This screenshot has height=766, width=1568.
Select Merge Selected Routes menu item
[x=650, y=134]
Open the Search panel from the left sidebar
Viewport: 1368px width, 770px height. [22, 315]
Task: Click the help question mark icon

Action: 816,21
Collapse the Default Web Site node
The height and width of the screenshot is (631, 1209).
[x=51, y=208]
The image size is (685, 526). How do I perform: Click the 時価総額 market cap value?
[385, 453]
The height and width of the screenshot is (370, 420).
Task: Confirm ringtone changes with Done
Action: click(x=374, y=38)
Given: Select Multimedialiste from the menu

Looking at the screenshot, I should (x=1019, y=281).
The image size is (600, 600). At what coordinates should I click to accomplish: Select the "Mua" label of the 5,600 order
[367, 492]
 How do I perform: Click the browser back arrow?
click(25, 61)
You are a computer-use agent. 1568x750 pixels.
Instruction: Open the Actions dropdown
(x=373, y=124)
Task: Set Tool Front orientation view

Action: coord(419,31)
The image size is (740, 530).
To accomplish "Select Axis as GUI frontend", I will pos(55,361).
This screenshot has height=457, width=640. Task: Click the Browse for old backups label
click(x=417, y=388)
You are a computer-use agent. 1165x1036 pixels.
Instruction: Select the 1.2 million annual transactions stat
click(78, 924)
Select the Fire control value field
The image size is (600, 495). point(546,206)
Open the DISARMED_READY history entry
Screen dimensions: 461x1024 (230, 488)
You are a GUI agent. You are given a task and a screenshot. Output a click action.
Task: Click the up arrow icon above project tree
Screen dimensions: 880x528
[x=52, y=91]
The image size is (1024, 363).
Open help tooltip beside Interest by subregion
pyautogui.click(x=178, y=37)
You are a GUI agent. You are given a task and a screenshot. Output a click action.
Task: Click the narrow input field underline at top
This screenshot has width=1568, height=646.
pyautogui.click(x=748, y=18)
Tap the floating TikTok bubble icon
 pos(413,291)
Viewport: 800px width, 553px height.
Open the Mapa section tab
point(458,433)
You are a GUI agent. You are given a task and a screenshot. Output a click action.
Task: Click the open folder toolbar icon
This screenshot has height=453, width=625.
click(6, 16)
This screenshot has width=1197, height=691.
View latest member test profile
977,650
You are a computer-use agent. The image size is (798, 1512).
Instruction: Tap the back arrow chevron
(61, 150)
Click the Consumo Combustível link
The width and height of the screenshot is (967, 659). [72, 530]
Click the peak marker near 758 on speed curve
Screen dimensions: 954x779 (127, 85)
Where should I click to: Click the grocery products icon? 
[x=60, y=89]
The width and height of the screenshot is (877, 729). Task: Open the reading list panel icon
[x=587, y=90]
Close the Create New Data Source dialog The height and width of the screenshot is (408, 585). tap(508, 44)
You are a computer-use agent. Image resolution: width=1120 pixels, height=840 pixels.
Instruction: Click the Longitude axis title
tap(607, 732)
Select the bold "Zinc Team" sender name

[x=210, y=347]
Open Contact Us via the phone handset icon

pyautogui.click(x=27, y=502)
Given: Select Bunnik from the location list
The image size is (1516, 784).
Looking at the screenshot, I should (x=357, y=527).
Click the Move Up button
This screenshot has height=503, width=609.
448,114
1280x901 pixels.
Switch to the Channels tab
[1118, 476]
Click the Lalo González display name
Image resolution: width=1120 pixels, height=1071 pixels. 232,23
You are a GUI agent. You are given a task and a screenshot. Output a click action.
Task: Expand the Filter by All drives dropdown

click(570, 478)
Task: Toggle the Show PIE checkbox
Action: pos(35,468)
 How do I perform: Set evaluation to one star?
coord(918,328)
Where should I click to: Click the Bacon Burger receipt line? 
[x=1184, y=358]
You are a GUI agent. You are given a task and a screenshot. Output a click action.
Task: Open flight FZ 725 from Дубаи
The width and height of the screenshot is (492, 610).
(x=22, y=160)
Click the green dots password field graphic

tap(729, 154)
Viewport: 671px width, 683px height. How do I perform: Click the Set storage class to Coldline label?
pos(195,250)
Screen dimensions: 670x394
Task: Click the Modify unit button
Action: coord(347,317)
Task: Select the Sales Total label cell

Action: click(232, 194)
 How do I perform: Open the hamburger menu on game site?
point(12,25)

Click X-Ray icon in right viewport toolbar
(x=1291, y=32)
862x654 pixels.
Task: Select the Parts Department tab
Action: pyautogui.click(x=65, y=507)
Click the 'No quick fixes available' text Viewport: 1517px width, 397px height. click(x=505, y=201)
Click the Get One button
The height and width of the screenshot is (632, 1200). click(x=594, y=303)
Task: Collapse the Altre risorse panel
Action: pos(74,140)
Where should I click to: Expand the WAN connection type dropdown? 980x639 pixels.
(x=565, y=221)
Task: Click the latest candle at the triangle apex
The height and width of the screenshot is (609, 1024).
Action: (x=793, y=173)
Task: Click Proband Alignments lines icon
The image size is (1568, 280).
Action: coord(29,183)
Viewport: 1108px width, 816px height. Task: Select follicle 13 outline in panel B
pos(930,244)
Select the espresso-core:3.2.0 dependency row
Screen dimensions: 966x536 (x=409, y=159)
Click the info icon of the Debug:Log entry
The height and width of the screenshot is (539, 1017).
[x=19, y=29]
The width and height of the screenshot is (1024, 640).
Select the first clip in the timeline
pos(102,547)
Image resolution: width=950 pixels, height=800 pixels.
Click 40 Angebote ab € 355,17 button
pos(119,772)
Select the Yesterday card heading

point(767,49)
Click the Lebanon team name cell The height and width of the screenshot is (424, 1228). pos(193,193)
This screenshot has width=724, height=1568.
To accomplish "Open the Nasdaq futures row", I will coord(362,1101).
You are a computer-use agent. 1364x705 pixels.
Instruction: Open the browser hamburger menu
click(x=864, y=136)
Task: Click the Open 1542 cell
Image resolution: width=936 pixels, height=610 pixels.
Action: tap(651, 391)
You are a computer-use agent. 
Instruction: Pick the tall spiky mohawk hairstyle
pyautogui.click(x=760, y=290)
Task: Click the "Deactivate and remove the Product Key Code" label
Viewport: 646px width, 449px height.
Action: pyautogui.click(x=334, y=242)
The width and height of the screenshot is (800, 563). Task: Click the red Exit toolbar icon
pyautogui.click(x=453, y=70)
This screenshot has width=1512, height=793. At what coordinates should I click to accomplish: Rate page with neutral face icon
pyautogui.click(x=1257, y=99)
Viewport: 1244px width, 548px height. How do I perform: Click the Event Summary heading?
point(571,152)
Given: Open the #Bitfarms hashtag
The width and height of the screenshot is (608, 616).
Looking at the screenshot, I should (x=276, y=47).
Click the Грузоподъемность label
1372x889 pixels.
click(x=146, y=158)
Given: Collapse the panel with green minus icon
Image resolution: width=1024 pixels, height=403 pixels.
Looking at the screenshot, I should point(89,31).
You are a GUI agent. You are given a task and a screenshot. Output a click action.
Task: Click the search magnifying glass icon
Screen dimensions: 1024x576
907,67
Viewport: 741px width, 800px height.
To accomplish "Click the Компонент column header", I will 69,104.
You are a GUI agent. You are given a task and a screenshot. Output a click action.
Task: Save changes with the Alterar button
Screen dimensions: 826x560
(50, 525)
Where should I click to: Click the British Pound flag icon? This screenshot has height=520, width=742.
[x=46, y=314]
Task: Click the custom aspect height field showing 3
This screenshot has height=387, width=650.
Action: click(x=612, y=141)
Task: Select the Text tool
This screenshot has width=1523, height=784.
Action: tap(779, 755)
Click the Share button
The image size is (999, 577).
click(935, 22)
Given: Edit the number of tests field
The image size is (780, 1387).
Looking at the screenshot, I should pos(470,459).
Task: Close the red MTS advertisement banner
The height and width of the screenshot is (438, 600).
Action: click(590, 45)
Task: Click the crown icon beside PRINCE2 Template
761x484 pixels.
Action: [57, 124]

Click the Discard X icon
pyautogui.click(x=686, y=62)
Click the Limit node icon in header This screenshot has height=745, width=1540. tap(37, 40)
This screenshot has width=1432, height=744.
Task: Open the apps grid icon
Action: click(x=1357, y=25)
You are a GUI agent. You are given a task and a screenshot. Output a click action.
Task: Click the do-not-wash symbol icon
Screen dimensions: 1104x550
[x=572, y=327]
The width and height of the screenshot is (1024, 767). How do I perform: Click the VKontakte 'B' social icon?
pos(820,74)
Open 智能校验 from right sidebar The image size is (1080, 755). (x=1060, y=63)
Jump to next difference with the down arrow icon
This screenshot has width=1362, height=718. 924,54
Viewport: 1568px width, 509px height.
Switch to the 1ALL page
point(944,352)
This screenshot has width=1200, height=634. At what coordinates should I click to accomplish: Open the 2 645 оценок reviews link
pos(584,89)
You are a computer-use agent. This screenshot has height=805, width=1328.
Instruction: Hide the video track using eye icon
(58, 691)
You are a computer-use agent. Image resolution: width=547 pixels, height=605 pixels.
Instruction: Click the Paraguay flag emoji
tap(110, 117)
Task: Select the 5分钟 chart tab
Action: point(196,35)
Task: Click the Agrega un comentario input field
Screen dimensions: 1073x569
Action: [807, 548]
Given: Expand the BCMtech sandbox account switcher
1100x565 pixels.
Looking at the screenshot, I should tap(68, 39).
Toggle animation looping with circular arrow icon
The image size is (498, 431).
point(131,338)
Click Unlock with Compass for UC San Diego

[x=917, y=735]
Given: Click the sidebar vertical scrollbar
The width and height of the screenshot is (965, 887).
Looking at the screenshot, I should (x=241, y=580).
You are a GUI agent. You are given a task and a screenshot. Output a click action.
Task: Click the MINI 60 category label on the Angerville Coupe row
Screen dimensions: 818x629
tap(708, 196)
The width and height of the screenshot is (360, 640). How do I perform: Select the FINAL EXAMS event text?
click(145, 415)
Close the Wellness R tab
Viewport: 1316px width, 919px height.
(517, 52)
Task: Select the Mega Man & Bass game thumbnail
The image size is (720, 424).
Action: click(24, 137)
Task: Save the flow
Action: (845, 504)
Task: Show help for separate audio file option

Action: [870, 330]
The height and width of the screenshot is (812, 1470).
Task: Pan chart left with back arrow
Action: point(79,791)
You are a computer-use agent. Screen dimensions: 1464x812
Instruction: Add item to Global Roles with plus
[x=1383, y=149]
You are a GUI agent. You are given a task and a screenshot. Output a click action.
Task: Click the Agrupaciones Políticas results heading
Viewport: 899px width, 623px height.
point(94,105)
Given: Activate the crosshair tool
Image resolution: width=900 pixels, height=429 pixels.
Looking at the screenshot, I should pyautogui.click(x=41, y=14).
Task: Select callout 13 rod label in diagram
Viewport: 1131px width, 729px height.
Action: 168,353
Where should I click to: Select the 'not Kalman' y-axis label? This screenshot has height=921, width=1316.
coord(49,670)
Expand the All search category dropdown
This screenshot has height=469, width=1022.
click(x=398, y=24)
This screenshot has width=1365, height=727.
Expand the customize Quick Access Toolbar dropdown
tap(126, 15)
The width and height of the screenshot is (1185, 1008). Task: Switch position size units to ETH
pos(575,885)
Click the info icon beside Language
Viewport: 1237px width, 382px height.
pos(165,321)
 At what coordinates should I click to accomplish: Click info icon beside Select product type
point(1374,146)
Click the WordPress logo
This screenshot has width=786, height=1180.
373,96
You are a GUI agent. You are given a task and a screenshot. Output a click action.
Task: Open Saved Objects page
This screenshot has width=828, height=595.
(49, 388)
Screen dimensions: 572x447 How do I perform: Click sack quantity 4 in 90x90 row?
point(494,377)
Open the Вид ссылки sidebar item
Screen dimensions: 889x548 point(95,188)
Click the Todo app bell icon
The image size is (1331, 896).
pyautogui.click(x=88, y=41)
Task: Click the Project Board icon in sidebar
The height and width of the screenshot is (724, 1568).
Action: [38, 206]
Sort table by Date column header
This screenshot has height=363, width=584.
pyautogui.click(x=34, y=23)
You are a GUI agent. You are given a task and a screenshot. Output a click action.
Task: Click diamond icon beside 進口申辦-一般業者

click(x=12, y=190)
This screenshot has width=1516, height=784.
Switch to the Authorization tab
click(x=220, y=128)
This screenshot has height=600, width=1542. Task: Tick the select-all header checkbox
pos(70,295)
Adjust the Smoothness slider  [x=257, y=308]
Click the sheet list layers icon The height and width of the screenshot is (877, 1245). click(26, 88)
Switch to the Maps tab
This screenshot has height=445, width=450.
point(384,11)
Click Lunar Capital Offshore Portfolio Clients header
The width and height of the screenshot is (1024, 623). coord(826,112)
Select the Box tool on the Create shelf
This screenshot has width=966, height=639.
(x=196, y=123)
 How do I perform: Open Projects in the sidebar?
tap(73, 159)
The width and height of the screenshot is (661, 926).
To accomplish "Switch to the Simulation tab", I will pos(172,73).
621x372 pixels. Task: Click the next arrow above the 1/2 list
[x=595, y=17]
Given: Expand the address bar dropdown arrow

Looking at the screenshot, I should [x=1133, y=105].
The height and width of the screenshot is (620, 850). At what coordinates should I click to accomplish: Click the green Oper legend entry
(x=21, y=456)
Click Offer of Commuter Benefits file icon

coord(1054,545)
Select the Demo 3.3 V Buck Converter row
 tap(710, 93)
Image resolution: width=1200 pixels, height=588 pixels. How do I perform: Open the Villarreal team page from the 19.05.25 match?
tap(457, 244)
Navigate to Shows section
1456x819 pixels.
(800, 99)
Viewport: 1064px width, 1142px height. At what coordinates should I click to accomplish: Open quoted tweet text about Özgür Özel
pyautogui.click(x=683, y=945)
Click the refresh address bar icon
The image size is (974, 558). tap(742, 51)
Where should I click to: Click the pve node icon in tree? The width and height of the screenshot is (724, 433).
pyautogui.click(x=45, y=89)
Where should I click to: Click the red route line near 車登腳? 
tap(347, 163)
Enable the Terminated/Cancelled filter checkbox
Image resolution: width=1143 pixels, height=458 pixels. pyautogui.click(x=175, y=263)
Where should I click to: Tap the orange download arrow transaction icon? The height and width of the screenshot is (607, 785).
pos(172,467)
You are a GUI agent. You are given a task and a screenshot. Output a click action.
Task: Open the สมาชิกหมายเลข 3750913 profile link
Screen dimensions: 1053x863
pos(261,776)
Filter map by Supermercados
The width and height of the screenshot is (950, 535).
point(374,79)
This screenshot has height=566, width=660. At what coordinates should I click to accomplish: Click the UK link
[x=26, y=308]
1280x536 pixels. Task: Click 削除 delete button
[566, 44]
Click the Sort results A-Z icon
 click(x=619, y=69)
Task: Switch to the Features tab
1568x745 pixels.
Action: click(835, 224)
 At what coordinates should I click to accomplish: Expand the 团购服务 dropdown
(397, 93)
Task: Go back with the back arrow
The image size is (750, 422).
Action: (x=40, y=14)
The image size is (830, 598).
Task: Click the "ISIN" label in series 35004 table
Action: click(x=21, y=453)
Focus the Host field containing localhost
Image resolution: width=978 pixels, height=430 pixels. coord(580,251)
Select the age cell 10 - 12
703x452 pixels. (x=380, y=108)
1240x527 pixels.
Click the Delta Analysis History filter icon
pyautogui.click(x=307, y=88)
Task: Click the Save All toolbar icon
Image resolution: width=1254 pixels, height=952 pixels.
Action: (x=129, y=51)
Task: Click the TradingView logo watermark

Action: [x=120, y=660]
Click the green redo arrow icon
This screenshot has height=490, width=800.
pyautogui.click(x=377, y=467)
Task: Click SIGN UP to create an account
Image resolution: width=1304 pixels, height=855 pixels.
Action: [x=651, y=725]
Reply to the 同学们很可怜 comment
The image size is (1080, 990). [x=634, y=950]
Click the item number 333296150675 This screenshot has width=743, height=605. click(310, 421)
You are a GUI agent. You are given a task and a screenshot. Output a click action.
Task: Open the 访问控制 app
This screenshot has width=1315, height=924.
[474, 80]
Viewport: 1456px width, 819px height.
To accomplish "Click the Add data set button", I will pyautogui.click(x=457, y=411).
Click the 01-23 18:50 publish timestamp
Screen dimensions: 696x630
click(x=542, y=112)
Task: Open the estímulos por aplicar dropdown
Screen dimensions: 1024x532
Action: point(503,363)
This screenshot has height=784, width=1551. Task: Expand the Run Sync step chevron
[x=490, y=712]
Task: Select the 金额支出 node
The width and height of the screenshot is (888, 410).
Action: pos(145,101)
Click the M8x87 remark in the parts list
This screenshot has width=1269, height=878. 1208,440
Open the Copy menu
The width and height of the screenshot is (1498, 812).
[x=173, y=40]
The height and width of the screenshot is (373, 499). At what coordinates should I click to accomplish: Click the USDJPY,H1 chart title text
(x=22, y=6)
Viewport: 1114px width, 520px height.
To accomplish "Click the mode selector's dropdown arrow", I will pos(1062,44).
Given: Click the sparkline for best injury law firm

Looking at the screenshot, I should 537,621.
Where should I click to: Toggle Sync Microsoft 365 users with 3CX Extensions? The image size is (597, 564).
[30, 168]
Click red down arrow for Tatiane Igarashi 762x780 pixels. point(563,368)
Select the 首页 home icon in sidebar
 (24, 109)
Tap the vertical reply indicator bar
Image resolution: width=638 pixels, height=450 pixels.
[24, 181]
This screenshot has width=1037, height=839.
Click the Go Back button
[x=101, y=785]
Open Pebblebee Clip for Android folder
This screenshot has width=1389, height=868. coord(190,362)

> [What the task asks] Every line containing the string "computer" should be pulled from the listing and copied.

> [Written response]
You are a computer-use agent. 1568x750 pixels.
You are a computer-use agent. 1165x1036 pixels.
You are a computer-use agent. The image size is (798, 1512).
You are a computer-use agent. Image resolution: width=1120 pixels, height=840 pixels.
You are a computer-use agent. 1364x705 pixels.
You are a computer-use agent. 
You are a computer-use agent. This screenshot has height=805, width=1328.
You are a computer-use agent. Image resolution: width=547 pixels, height=605 pixels.
You are a computer-use agent. Screen dimensions: 1464x812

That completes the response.